#### Problem set
(1) Reproduce the passage from the text below on Hugo's Notre-Dame de Paris without any change. Begin at the words "Much like Melville's" and stop after the words "of the book.".
(2) Translate this sentence from the text below on Hugo's Notre-Dame de Paris into Spanish: "One doesn't really feel great affection for any of these characters -- they seem too stylized in their various modes, like figures in a mystery play, but in their pitiable fates, they seem most human."
(3) Write what comes next in the text below on Hugo's Notre-Dame de Paris, continuing from its last sentence.

#### Text under study
****
Much like Melville's lengthy excursions from the plot of Moby Dick, Hugo indulges in long passages about the history of Notre Dame, the geography of the city, and the arcana of the hermetic knowledge ostensibly sealed up in the very stones of the city's buildings. I enjoyed these excursions much more than I did the detailed description of everything you never wanted to know about the sperm whale industry in the nineteenth century; in fact, the long chapters of Book III, divided into "Notre Dame" and "A Birds-eye View of Paris," are probably my favorite parts of the book.
Notre-Dame de Paris is a particularly curious specimen of this variety. Every face every stone, of the venerable structure is a page not only of the history of the country but also of the history of art and science....One might believe that there were six centuries between the doorway and those pillars. Alchemists themselves find in the symbols of the main entrance a satisfactory compendium of their science, of which the church of St.-Jacques-de-la-Boucherie was so complete a hieroglyphic....This central and fertile church is a sort of chimera among the ancient churches of Paris; it has the head of one, the limbs of another, the trunk of a third, and something of them all. (Modern Library ed., Catherine Liu transl.)Hugo breathes life into the medieval city and peoples it with characters that seem straight out of Chaucer -- the beautiful and otherworldly gypsy Esmerelda, frightful Quasimodo, ridiculous poet and goat-lover Gringoire, Sack Woman, and the hideously twisted Archdeacon Claude Frollo. One doesn't really feel great affection for any of these characters -- they seem too stylized in their various modes, like figures in a mystery play, but in their pitiable fates, they seem most human. That awful image from the perspective of Quasimodo as he views the hangman sliding down the rope to fall on Esmerelda's frail shoulders is truly sickening (I think I also remember this violent scene in one of the movie versions).
****
#### Source material
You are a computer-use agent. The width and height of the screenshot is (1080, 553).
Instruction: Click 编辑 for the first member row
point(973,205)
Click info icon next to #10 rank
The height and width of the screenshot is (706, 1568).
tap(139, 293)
****
#### Task results
(1)
Much like Melville's lengthy excursions from the plot of Moby Dick, Hugo indulges in long passages about the history of Notre Dame, the geography of the city, and the arcana of the hermetic knowledge ostensibly sealed up in the very stones of the city's buildings. I enjoyed these excursions much more than I did the detailed description of everything you never wanted to know about the sperm whale industry in the nineteenth century; in fact, the long chapters of Book III, divided into "Notre Dame" and "A Birds-eye View of Paris," are probably my favorite parts of the book.

(2) No se siente realmente un gran afecto por ninguno de estos personajes: parecen demasiado estilizados en sus diversos modos, como figuras de un misterio teatral, pero en sus lamentables destinos parecen de lo más humanos.

(3)
Any time Hugo is describing Quasimodo in the cathedral, the novel really soars -- it is the marriage of the Hunchback to his natural habitat and to his bells that is so moving. And here is the iconic scene of him snatching Esmerelda from her executioners the first time they attempt to hang her as a witch:
Suddenly, when the executioner's assistants were preparing to obey Charmolue's order, he climbed across the balustrade of the gallery, seized the rope with his feet, knees, and hands, glided down the facade like a drop of rain down a pane of glass, ran up to the two men with the swiftness of a cat that has fallen from a roof, knocked both of them to the ground with his enormous fists, and bore off the gypsy on one arm, as a girl would a doll. With one bound he was in the church, holding the young girl up above his head and shouting with a terrific voice, "Sanctuary! Sanctuary!" This was all done with the speed of lightning.